After evaluating these maps, we have concluded that smoking and anxiety rates have the greatest importance when it comes to rising heart disease mortality rates, which means that anti-smoking and mental health legislation and research should be expanded upon to decrease global heart disease mortality. We also discovered that cholesterol, overweight population, and national blood pressure rates are currently the least important factors for most countries with respect to heart disease mortality rates, which means that countries should also prioritize researching these areas within future heart disease mortality studies to find policies that can minimize underlying heart disease problems. However, one thing to note is that there are many other features that can increase heart disease mortality rates and they should also be considered but for the scope of this tutorial, a subset of those features was chosen. We also discovered that random forest regression was the best ML model at predicting heart disease mortality rate across all countries but one thing to note is that only 78% of the variance in the dataset (R^2 score) was explained, which means that our model may not be the most reliable. Underlying issues that may have caused this are high variability and bias in the dataset, feature scaling, and unexplored feature correlations. Next steps that we can take to improve this tutorial include exploring other models (neural nets), dimensionality reduction (PCA), introducing regularization to account for potential overfitting, and researching other features.

As we can observe from the above maps, we have identified that Cholesterol levels, Overweight, and blood pressure levels are the top 3 most significant features that are affecting most countries in the world. We would like to provide some additional information for shaping the policy changes that may help to improve those features. An article from the National Library of Medicine points out that encouraging school children to increase their physical activity has shown positive impact on their health outcome overall.This corresponds with out data on Low Physical DALYs as well. Additionally, labeling menu items with calories effectively reduces the daily calories intake of significantly among mid to high income individuals, while increasing fruit and vegetables subsidies to individuals who receive food assistance such as "SNAP" increases their consumptions as well. Future policy initiatives should also consider this multi-pronge approach, encouraging physical activity among children and improve dietary choices through food assistance programs reforms will create a environment that fosters a healthier society and make a positive impact on other health issues as well.

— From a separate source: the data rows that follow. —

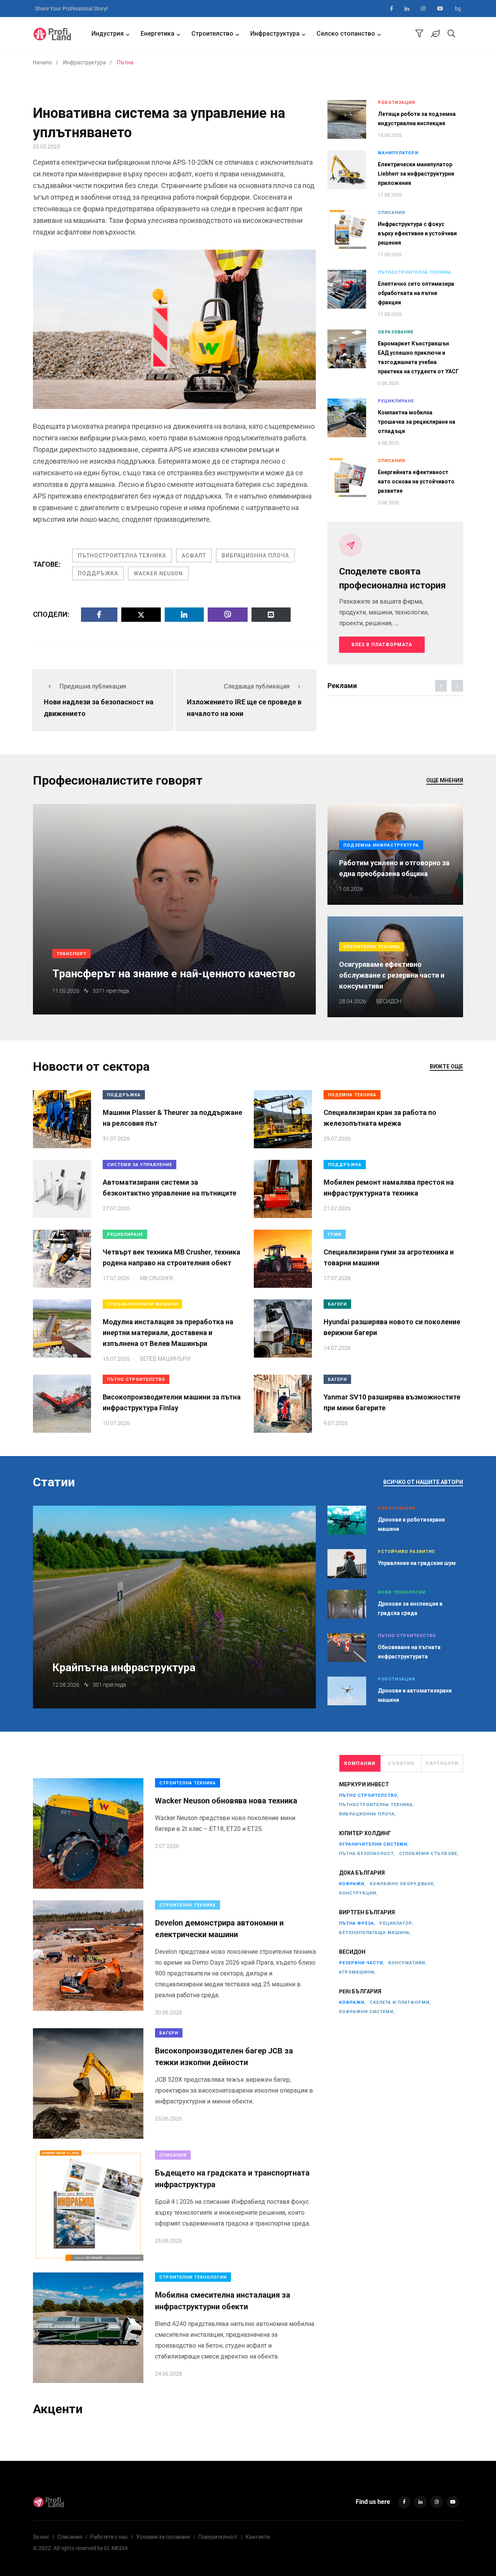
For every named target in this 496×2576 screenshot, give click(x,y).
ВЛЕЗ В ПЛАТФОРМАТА (381, 644)
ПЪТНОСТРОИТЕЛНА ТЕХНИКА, (376, 1804)
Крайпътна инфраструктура (123, 1667)
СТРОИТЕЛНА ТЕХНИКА (371, 946)
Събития (401, 1763)
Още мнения (444, 780)
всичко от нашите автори (423, 1482)
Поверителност (218, 2537)
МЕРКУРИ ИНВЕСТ (364, 1784)
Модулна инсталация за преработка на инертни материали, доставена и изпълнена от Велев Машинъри (168, 1333)
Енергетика (157, 33)
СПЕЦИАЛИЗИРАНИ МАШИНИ (142, 1304)
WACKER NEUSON (158, 573)
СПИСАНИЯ (391, 212)
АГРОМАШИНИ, (357, 1972)
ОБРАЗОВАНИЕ (395, 332)
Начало (42, 62)
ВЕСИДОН (352, 1952)
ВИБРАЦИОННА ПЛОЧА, (367, 1814)
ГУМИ (334, 1234)
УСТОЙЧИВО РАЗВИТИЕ (406, 1551)
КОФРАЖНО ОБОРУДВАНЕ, (402, 1883)
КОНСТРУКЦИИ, (358, 1893)
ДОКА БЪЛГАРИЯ (362, 1873)
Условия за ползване (163, 2537)
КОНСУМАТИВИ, (407, 1962)
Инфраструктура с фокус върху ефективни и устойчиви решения (417, 233)
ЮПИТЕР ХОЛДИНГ (365, 1833)
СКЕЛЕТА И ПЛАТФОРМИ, (400, 2002)
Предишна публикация (92, 686)
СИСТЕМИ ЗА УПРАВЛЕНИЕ (139, 1164)
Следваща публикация (256, 686)
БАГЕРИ (337, 1304)
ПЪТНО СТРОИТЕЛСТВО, (369, 1795)
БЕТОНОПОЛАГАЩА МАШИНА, (375, 1932)
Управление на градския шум (417, 1563)
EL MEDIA (116, 2548)
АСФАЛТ (194, 555)
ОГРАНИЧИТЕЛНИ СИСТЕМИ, (374, 1844)
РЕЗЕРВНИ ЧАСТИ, (361, 1962)
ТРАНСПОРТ (71, 953)
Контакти (258, 2537)
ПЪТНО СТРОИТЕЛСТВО (136, 1379)
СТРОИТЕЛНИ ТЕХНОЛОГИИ (193, 2277)
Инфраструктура (275, 33)
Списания (69, 2537)
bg (458, 8)
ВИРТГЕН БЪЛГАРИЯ (367, 1912)
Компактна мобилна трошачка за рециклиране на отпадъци (416, 421)
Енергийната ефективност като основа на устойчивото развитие (416, 481)
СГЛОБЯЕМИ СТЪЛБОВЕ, (429, 1853)
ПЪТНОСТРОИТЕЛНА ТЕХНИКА (122, 555)
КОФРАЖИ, (352, 1883)
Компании (359, 1763)
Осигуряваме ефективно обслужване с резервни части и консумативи (391, 975)
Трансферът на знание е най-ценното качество (173, 973)
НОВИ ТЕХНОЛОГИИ (401, 1592)
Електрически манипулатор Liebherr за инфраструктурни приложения (416, 173)
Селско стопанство (346, 33)
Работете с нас (109, 2537)
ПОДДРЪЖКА (98, 573)
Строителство (212, 33)
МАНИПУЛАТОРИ (398, 152)
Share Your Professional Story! (71, 8)
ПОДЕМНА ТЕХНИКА (352, 1094)
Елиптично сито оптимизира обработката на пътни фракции (416, 293)
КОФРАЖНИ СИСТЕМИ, (367, 2011)
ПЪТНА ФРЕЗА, (357, 1923)
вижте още (446, 1066)
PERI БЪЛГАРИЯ (360, 1991)
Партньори (442, 1763)
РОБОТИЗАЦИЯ (396, 102)
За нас (41, 2537)
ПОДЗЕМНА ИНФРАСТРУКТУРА (381, 845)
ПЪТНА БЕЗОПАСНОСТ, (367, 1853)
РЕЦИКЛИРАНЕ (396, 401)
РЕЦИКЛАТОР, (396, 1923)
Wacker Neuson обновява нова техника (226, 1801)
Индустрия (107, 33)
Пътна (125, 62)
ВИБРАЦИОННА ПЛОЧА (255, 555)
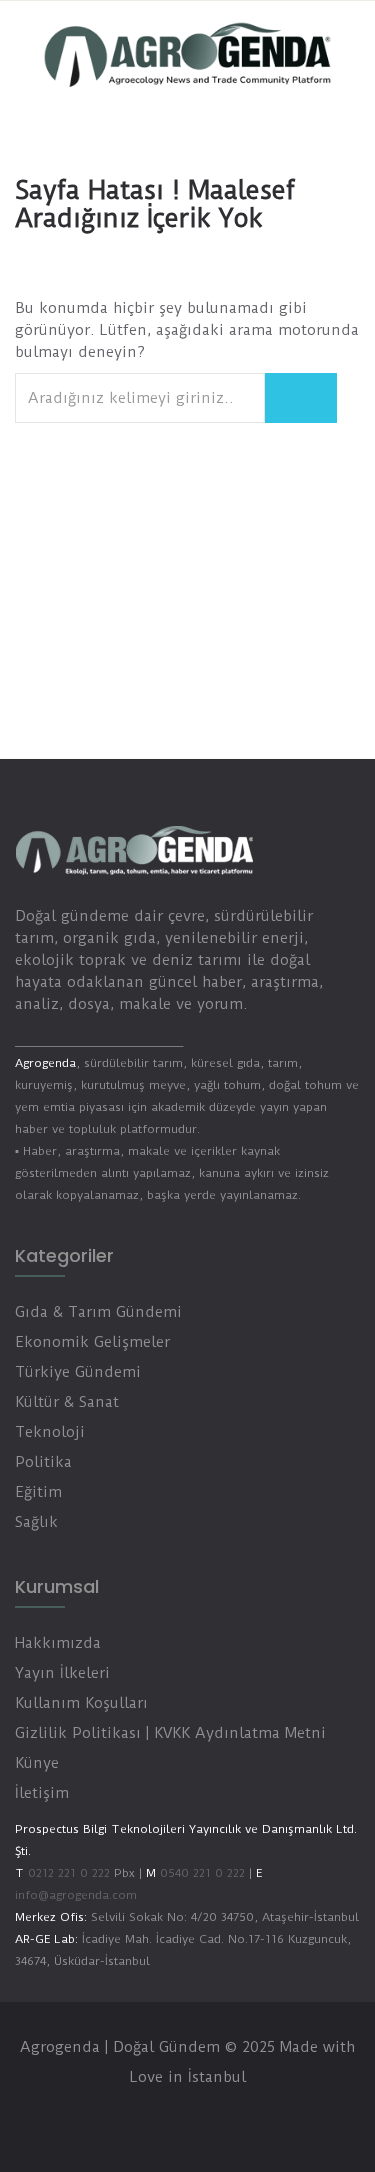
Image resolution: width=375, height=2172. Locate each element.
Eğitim (38, 1492)
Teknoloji (50, 1432)
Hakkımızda (58, 1643)
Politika (43, 1462)
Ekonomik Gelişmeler (92, 1342)
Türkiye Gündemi (78, 1372)
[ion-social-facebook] (128, 2117)
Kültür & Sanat (67, 1402)
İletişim (42, 1793)
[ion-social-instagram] (208, 2117)
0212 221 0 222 (69, 1873)
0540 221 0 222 (200, 1873)
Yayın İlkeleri (62, 1673)
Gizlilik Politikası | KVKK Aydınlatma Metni (170, 1733)
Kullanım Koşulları (81, 1703)
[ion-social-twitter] (168, 2117)
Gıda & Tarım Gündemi (98, 1312)
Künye (37, 1763)
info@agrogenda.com (76, 1895)
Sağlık (36, 1522)
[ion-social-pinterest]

Some more in-depth research and policies regarding the correlation of cholesterol and heart disease deaths have shown that mitigating the accumulation of cholesterol-laden atherogenic lipoproteins within blood vessel walls constitutes a core element of any healthcare strategy addressing the prevention of cardiovascular diseases. To counter elevated cholesterol levels, various worldwide tactics have been suggested. Among these, an increased emphasis on primordial prevention stands out, encompassing factors such as ensuring accessible and affordable cholesterol testing, promoting universal cholesterol screening, and enhancing the availability of cost-effective treatments for lowering cholesterol. Moreover, ongoing endeavors are required to enhance health literacy among both the general population and medical practitioners. These are some of the specific policies that countries who have cholesterol as their improvement feature should adopt.

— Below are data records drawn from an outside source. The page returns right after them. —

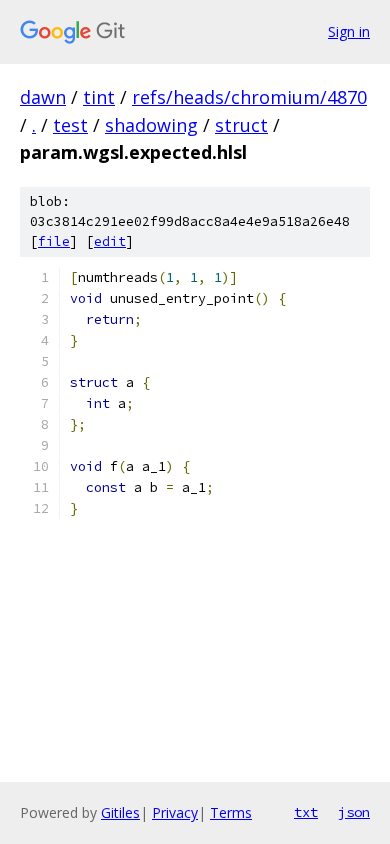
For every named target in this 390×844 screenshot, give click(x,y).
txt (306, 812)
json (354, 812)
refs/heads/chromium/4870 (249, 97)
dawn (43, 97)
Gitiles (120, 812)
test (70, 125)
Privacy (175, 812)
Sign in (349, 31)
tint (99, 97)
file (54, 241)
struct (241, 125)
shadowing (151, 125)
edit (110, 241)
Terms (231, 812)
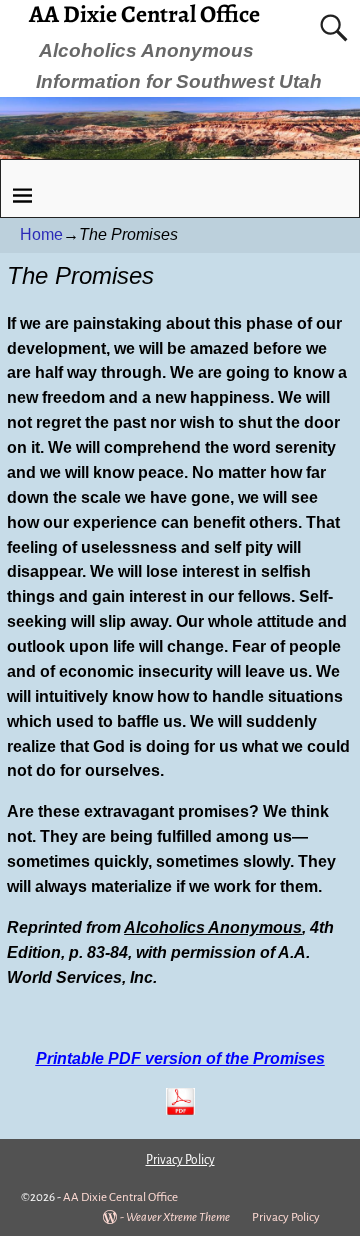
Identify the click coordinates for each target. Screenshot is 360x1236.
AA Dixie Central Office (120, 1197)
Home (41, 234)
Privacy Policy (286, 1217)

Lets take a look at the next most important feature, blood pressure. What are some policy changes that can lower blood pressure in a population? Well, the first step in examining this is to explore how it can be lowered in an individual. According to heart.org, blood pressure refers to how much force is being exerted onto your arterial walls. Mayoclinic.com states that the best ways to lower blood pressure are by making lifestyle changes. These include "reducing bmi, eating a diet lower in sodium, and exercising more." This is a particularly interesting finding. 2 of these methods are features which we used to train our model. However, after testing our model, we concluded that these features had ultimately less importance on heart disease fatality rates than blood pressure did. But as we see with the mayoclinic findings, these 2 "less important" features actually have direct impact on the manifestation of the "more imporant" feature. This suggests that the hard data and numbers of a result set might not always tell the full picture. Variables may influence each other prior to their selection as relevant markers, and this relationship may not always be immediately clear.

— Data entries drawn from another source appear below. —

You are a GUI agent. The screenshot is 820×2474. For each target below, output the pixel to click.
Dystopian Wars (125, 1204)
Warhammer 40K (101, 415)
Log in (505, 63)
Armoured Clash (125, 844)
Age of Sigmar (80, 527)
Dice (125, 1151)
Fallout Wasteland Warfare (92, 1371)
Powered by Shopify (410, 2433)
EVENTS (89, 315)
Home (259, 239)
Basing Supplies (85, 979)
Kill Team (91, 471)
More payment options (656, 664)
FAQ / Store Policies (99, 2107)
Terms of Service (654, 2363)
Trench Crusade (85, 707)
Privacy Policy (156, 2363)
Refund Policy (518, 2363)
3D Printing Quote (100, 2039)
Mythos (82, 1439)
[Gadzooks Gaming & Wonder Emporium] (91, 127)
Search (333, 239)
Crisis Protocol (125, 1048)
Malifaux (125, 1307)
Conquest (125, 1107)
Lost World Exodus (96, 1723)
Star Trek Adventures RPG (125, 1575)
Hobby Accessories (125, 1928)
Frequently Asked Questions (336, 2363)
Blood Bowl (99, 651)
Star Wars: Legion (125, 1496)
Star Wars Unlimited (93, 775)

Now that we know changes in the individual that can lower blood pressure, what are some policies that can impliment this change on a large scale? Well, in essence, a good approach would be one that promotes widescale change in behavior, whether that be education curriculum, culture shits, or spending habits. In January 2014, Mexico made such an attempt. According to NIH, the Mexican government "implemented an 8% tax on nonessential foods with energy density ≥275 kcal/100 g" and other foods it deemed unhealthy such as foods with high sodium content. This made it so that families who typically bought foods that contributed the most to these health issues, were taxed at a higher rate, and now had financial incentive to pick healthier choices for their households. While there were many criques of this policy change, including the "potential damages to specific industries and supply chains", many proponents stated these changes were "a step in the right direction."

In general, reducing heart disease death rate is one of many major global health issues and the scope of this problem is larger than what we have shown in this tutorial. Our objective with this tutorial was to explore and show the importance of this issue while also providing an interactive, engaging, and exciting example of the data science pipeline for any reader. We truly hoped you gained lots of valuable insight by reading our tutorial. If you are interested in further exploring this issue or global health in general, feel free to visit the Global Health Observatory page of the WHO, which has data regarding many global health indicators.

References¶

Data

Standout diseases

https://www.who.int/health-topics/cardiovascular-diseases#tab=tab_1

Coronary heart disease info

https://www.nhlbi.nih.gov/health/coronary-heart-disease

Heart disease rates

https://ourworldindata.org/grapher/cardiovascular-disease-death-rates

Anxiety

https://ourworldindata.org/grapher/anxiety-disorders-prevalence?tab=chart

BMI

https://www.who.int/data/gho/data/indicators/indicator-details/GHO/mean-bmi-(kg-m-)-(crude-estimate)

Activity levels

https://ourworldindata.org/grapher/disease-burden-by-risk-factor

Alcohol consumption:

https://ourworldindata.org/grapher/alcohol-disorders-dalys-age-standardized-rate?tab=chart&time=2012..2019

Smoking

https://ourworldindata.org/grapher/share-deaths-smoking

Average systolic blood pressure

https://www.who.int/data/gho/data/indicators/indicator-details/GHO/mean-systolic-blood-pressure-(age-standardized-estimate)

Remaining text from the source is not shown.